** What this task involves **
In the entries below, filter for the word "computer" and copy every matching line.

** Data in this exercise **
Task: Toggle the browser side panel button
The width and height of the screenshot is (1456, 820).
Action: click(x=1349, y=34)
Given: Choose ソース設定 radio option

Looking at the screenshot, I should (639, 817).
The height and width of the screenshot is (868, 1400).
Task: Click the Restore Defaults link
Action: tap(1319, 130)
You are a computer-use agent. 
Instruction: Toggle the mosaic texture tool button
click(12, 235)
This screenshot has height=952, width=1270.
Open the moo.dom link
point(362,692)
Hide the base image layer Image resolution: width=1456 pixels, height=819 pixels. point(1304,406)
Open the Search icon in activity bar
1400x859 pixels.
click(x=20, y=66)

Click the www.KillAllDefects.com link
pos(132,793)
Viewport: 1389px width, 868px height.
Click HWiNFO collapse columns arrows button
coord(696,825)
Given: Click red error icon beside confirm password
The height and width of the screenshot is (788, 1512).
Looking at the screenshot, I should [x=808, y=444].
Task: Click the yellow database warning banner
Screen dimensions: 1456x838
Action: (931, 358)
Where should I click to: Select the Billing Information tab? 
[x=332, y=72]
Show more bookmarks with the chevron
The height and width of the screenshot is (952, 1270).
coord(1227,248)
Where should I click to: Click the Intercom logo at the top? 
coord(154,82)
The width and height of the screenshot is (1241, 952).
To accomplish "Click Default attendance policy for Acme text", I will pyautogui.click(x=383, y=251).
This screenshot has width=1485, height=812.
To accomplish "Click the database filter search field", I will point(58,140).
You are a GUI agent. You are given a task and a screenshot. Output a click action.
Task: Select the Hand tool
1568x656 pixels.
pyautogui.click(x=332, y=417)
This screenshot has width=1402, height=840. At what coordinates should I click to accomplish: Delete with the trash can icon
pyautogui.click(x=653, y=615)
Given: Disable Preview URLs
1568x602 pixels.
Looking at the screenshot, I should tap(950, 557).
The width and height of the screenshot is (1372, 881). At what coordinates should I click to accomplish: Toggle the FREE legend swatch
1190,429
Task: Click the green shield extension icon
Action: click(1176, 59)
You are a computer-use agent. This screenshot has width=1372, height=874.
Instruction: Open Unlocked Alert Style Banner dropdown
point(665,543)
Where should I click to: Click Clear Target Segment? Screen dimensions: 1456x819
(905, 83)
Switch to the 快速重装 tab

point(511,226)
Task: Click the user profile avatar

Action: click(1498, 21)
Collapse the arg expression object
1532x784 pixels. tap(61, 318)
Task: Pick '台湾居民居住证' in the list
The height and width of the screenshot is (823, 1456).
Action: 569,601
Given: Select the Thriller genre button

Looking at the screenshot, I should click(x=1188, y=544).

** Reply to the exercise **
You are a computer-use agent. 
You are a computer-use agent. This screenshot has width=1372, height=874.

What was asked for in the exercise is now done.